“How lovely when we see the police! They are my friends.”

So said an elderly lady attending a police-community meeting in the Bronx several years ago. Her voice is representative of the thousands of senior citizens, middle-aged workers, and small-business owners who fervently support the New York Police Department. These vulnerable New Yorkers want more police presence, not less; they view officers as their only protection against predation. What will the activists seeking to defund the NYPD tell these law-abiding residents—that they are now on their own?

The people who live in high-crime neighborhoods understand more about policing than the anti-cop agitators. Since the early 1990s, when the homicide toll in New York City topped 2,000 per year, tens of thousands of lives have been saved, thanks to the NYPD’s highly responsive, data-driven policing. That policing model, known as Compstat, holds precinct commanders ruthlessly accountable for crime in their jurisdiction; it has driven homicide down 86 percent from 1990, to only 319 in 2019. Most of the lives saved by suppressing crime since then have been black and Hispanic.

At the same time that the department has lowered crime to levels that would have been viewed as unimaginable three decades ago, it has radically cut its use of lethal force; the NYPD has among the lowest per-capita rates of officer shootings among big-city departments nationwide. In 2018, the most recent year for which full data are available, NYPD recorded the lowest number of shooting incidents since records were first kept in 1971—35—and the lowest number of subjects shot and killed: five. Four of those suspects were threatening officers with guns or knives; the fifth, reported as being armed by bystanders, pointed what appeared to be a gun at the responding cops.

New Yorkers who live in gang territory still fear lawlessness, however, and implore the police to bring order to the streets. At the 41st Precinct in the South Bronx a while back, residents complained repeatedly about large groups of youth hanging out on corners. “There’s too much fighting,” one woman said. “There was more than 100 kids the other day; they beat on a girl about 14 years old.” A middle-aged man asked: “Why are they hanging out in crowds on the corners? No one does anything about it. Can’t you arrest them for loitering?” These citizens know that violence can erupt out of street chaos. A 2015 Quinnipiac poll found that 61 percent of black voters in New York City wanted the police to “issue summonses or make arrests” in their neighborhood for quality-of-life offenses, more than white voters asked the same question. Back at the 41st Precinct, the president of a local mentoring program begged for a police watchtower in his neighborhood. Whenever he hears gunfire, he said, he runs toward the shooting, terrified that one of his three children has been struck. If the police go away, these law-abiding people will feel abandoned, and rightly so.

The claim that better-funded social services can deliver public safety is baseless. New York City tried that experiment for decades, and it was a resounding failure. No city spent more on welfare, yet crime continued to rise. Only Compstat policing reversed the chronic lawlessness of New York.

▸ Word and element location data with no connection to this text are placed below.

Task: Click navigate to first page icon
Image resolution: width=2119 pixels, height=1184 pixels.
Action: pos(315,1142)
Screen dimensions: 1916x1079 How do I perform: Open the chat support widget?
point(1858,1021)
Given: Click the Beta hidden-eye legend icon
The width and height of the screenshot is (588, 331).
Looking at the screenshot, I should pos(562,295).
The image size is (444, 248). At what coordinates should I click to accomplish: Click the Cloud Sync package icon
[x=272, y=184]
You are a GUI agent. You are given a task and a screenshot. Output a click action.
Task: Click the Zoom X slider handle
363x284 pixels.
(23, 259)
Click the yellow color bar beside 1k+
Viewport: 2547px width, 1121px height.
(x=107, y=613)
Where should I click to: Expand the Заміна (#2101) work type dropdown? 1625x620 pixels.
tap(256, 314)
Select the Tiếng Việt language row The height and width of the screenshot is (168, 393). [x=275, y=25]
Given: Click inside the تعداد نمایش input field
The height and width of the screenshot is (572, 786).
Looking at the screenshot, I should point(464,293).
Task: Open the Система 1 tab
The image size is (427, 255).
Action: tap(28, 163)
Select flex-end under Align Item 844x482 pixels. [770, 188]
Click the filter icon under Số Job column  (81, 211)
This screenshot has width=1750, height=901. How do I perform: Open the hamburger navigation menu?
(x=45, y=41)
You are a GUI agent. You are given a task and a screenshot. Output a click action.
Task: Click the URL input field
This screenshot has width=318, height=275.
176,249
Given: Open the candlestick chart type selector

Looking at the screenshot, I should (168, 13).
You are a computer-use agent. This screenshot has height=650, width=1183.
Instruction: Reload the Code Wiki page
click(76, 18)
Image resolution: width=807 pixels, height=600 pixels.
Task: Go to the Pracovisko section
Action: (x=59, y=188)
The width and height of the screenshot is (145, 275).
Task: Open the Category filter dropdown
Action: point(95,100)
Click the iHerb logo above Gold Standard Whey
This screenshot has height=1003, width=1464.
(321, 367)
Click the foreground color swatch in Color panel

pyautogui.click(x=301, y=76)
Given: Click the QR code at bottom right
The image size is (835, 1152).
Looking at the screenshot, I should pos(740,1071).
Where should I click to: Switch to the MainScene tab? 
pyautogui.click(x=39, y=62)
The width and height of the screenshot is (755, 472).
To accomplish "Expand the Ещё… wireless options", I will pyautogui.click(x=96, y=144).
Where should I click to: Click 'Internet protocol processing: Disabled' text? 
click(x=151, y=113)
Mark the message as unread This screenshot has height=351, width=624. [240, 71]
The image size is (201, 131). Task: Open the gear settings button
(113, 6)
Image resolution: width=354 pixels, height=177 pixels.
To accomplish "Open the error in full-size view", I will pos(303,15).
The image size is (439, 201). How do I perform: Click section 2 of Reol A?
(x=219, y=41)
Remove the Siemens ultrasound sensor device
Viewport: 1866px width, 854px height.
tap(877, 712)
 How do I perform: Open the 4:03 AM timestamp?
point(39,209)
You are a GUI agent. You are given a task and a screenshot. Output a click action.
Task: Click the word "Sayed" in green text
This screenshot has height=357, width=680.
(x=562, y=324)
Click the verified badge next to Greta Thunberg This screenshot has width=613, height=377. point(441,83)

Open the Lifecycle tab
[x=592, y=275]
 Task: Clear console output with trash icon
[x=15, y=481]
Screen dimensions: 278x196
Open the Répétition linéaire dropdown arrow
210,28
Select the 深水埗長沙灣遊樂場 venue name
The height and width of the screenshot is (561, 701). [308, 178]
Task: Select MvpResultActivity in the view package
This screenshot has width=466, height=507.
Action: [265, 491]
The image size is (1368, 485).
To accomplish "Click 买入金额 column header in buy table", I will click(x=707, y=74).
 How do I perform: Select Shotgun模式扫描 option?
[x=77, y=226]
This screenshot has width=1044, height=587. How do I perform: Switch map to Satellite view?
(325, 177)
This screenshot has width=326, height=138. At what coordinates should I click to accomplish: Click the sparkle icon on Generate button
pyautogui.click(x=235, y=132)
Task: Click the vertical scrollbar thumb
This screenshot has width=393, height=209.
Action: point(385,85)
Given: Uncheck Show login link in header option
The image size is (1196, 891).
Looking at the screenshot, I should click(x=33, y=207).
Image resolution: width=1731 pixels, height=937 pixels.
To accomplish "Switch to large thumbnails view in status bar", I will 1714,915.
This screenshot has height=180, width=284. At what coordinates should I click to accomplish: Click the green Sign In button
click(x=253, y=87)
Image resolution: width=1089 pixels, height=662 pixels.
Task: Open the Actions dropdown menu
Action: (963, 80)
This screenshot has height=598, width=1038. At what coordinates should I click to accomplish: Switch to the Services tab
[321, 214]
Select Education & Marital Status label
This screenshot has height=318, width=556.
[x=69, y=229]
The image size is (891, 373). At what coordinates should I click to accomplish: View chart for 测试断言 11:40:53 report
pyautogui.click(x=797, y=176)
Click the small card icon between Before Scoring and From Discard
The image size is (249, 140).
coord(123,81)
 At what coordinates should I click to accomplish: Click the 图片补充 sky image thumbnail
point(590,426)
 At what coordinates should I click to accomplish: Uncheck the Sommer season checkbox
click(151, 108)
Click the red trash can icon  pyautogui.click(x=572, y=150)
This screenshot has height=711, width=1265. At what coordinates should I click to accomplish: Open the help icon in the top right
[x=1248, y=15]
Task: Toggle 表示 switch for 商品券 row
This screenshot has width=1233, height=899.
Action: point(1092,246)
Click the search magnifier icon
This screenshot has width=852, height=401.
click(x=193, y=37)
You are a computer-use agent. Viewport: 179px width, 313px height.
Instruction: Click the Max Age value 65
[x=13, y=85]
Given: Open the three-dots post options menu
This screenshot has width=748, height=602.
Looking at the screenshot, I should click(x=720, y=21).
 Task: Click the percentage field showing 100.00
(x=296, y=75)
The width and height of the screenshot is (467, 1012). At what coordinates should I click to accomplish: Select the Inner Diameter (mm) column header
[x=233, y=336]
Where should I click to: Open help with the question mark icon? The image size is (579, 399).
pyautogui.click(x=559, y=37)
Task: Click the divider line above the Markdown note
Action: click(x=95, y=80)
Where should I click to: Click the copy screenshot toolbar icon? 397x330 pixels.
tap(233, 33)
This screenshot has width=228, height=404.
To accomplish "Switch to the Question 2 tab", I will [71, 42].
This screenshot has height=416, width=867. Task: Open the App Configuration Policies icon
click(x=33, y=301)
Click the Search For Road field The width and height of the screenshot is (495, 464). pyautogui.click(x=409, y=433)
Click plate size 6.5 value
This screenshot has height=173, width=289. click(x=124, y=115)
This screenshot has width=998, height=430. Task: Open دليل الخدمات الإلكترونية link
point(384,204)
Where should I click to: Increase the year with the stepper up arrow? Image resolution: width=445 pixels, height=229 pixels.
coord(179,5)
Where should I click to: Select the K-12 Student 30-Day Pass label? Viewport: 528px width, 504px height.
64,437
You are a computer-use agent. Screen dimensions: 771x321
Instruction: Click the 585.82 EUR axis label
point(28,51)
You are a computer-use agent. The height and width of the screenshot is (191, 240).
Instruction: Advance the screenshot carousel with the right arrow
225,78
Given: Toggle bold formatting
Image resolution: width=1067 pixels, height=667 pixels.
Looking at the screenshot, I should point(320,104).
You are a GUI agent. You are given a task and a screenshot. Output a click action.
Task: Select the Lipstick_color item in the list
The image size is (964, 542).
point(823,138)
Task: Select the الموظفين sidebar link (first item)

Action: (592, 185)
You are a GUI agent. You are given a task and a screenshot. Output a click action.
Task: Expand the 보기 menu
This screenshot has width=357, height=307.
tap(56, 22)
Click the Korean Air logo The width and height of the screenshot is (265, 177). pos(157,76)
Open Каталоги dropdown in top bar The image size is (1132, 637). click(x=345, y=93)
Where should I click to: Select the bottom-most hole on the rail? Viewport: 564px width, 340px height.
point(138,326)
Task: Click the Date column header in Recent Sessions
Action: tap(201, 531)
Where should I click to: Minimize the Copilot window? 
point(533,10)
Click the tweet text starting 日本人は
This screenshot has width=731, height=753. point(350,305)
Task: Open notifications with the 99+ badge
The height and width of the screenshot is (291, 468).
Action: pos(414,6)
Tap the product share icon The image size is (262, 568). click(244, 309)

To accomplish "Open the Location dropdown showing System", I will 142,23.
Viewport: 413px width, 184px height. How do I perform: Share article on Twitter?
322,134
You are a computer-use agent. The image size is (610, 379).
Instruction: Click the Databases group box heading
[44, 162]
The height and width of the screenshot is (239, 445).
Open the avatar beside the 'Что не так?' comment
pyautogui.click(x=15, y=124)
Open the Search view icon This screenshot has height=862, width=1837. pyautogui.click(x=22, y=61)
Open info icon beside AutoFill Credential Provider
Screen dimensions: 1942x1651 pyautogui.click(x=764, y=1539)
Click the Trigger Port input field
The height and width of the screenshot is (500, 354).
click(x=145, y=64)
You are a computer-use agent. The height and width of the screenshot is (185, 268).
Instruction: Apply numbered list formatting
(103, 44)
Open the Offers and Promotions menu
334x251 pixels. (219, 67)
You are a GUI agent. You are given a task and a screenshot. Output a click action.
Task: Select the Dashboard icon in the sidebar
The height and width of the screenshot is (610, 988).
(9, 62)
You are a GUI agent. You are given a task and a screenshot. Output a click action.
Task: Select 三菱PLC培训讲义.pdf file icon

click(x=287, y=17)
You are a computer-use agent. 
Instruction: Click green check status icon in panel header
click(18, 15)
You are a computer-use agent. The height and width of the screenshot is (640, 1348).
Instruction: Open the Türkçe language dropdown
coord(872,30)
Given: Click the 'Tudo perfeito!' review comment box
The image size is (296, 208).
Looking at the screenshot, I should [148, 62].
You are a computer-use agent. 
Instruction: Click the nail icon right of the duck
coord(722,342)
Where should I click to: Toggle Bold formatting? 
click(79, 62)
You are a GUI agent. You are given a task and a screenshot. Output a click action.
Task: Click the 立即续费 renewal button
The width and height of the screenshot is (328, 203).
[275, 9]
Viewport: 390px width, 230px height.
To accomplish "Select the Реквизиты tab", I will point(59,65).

It is equally preposterous to say that social services are underfunded. The city spends a whopping $8.2 billion on social services, constituting more than 8 percent of the city’s budget, and that sum does not include all the social workers larded throughout the Department of Education. Government workers cannot substitute for the two-parent family in teaching children discipline and self-control. When parents are absent in their children’s lives, police are the second-best solution to crime—the only other one proven to work.

Fewer cops and depleted NYPD funding mean longer response times and less training. Cops who cannot get back-up quickly when confronting a violently resisting suspect are more likely to escalate their own use of force. Officers are desperate for more hands-on tactical and de-escalation training. What they don’t need is implicit-bias training, which is an insult to their intelligence and street knowledge.

Supervisors should constantly emphasize the need for courtesy and respect. But police officers daily confront a degree of social breakdown that would be unimaginable to most of us, and yet they continue to believe in the good people of their community. The city should not let those people down by caving to anti-cop hysteria.